Required tasks:
**a)** In the article on AMD's Frontier supercomputer, what is the stated cost of the project?
**b)** Copy the entries verbatim from the line that contains "Task: Select the green" through the end of the entries, including both the first and last lines.

Document passage:
AMD Continues Frontier Exascale Supercomputer Enablement

AMD is building the world's fastest supercomputer, Frontier, which will deliver exascale-class performance for the US Oak Ridge National Laboratory (ORNL). The supercomputer brings a lot of new technologies to the table, and AMD is laying the groundwork for the software stack that will enable the Frontier to run smoothly. As reported by Phoronix, that work continues in the form of newly-submitted Linux kernel patches.

The Frontier supercomputer is a $600 million project that aims to provide more than 1.5 ExaFLOPs of computational power that will be used by ORNL for work on various government projects. Using next-generation EPYC processors and Radeon Instinct graphics cards from AMD, this system will bring a combination of novel memory, storage, and processing elements into one system.

That stands in contrast to Intel's Aurora, which was projected to be the U.S.'s first supercomputer at the time of its announcement. However, that system has now been delayed into the 2022-2023 timeframe, meaning that the AMD-powered Frontier will not only be the fastest exascale-class computer in the world, it will also be the first. 

The continued code work continues. Back in May,  AMD began the work of ensuring proper support for Frontier's leading-edge storage subsystem. Frontier involves one of the first large-scale deployments with GPU-to-CPU memory coherency, which will require additional code work and qualification. As you can see in the patch notes below, today's work advances Frontier's memory management capabilities.

"The system BIOS advertises the GPU device memory (aka VRAM) as SPM (special purpose memory) in the UEFI system address map. The amdgpu driver registers the memory with devmap as MEMORY_DEVICE_PUBLIC using devm_memremap_pages. This patch series adds MEMORY_DEVICE_PUBLIC, which is similar to MEMORY_DEVICE_GENERIC in that it can be mapped for CPU access, but adds support for migrating this memory similar to MEMORY_DEVICE_PRIVATE."

"We also included and updated two patches from Ralph Campbell (Nvidia), which change ZONE_DEVICE reference counting as requested in previous reviews of this patch series (see https://patchwork.freedesktop.org/series/90706/). Finally, we extended hmm_test to cover migration of MEMORY_DEVICE_PUBLIC. This work is based on HMM and our SVM memory manager, which has landed in Linux 5.14 recently."

Entries shown:
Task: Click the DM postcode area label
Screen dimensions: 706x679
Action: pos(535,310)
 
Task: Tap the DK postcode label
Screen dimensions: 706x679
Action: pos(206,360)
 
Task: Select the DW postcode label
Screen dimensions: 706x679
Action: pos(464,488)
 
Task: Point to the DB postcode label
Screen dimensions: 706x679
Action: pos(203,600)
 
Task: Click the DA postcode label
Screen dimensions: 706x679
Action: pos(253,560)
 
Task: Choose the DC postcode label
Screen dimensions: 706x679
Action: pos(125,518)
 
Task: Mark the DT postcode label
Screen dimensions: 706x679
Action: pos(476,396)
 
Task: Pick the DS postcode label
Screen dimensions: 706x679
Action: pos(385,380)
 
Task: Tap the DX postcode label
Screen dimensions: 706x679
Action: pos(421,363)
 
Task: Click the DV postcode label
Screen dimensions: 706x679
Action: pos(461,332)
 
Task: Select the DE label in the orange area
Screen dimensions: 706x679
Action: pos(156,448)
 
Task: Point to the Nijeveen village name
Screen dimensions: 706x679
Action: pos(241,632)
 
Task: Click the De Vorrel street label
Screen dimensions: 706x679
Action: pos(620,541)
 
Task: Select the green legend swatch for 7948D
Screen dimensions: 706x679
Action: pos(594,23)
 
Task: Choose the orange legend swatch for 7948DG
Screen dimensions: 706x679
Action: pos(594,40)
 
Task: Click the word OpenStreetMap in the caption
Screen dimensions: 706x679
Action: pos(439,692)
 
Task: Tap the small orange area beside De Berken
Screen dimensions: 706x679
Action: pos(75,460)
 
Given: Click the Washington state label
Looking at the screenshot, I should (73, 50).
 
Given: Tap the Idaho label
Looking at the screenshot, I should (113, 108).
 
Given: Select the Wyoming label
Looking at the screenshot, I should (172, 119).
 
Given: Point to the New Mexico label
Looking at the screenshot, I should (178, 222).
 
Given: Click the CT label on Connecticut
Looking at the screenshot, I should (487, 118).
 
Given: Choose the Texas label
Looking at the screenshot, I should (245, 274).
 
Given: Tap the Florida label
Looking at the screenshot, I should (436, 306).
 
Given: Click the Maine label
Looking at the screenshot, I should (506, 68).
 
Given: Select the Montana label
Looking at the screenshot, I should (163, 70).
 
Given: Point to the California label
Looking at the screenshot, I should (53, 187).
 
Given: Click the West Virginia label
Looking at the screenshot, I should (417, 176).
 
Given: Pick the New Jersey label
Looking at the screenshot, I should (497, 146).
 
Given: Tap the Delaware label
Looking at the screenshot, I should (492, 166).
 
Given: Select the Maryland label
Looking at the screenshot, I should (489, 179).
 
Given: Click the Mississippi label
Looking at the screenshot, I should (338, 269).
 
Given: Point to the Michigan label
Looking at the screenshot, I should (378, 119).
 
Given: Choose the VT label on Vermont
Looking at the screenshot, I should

Solutions to each task:
**a)** $600 million

**b)**
Task: Select the green legend swatch for 7948D
Screen dimensions: 706x679
Action: pos(594,23)
 
Task: Choose the orange legend swatch for 7948DG
Screen dimensions: 706x679
Action: pos(594,40)
 
Task: Click the word OpenStreetMap in the caption
Screen dimensions: 706x679
Action: pos(439,692)
 
Task: Tap the small orange area beside De Berken
Screen dimensions: 706x679
Action: pos(75,460)
 
Given: Click the Washington state label
Looking at the screenshot, I should (73, 50).
 
Given: Tap the Idaho label
Looking at the screenshot, I should (113, 108).
 
Given: Select the Wyoming label
Looking at the screenshot, I should (172, 119).
 
Given: Point to the New Mexico label
Looking at the screenshot, I should (178, 222).
 
Given: Click the CT label on Connecticut
Looking at the screenshot, I should (487, 118).
 
Given: Choose the Texas label
Looking at the screenshot, I should (245, 274).
 
Given: Tap the Florida label
Looking at the screenshot, I should (436, 306).
 
Given: Click the Maine label
Looking at the screenshot, I should (506, 68).
 
Given: Select the Montana label
Looking at the screenshot, I should (163, 70).
 
Given: Point to the California label
Looking at the screenshot, I should (53, 187).
 
Given: Click the West Virginia label
Looking at the screenshot, I should (417, 176).
 
Given: Pick the New Jersey label
Looking at the screenshot, I should (497, 146).
 
Given: Tap the Delaware label
Looking at the screenshot, I should (492, 166).
 
Given: Select the Maryland label
Looking at the screenshot, I should (489, 179).
 
Given: Click the Mississippi label
Looking at the screenshot, I should (338, 269).
 
Given: Point to the Michigan label
Looking at the screenshot, I should (378, 119).
 
Given: Choose the VT label on Vermont
Looking at the screenshot, I should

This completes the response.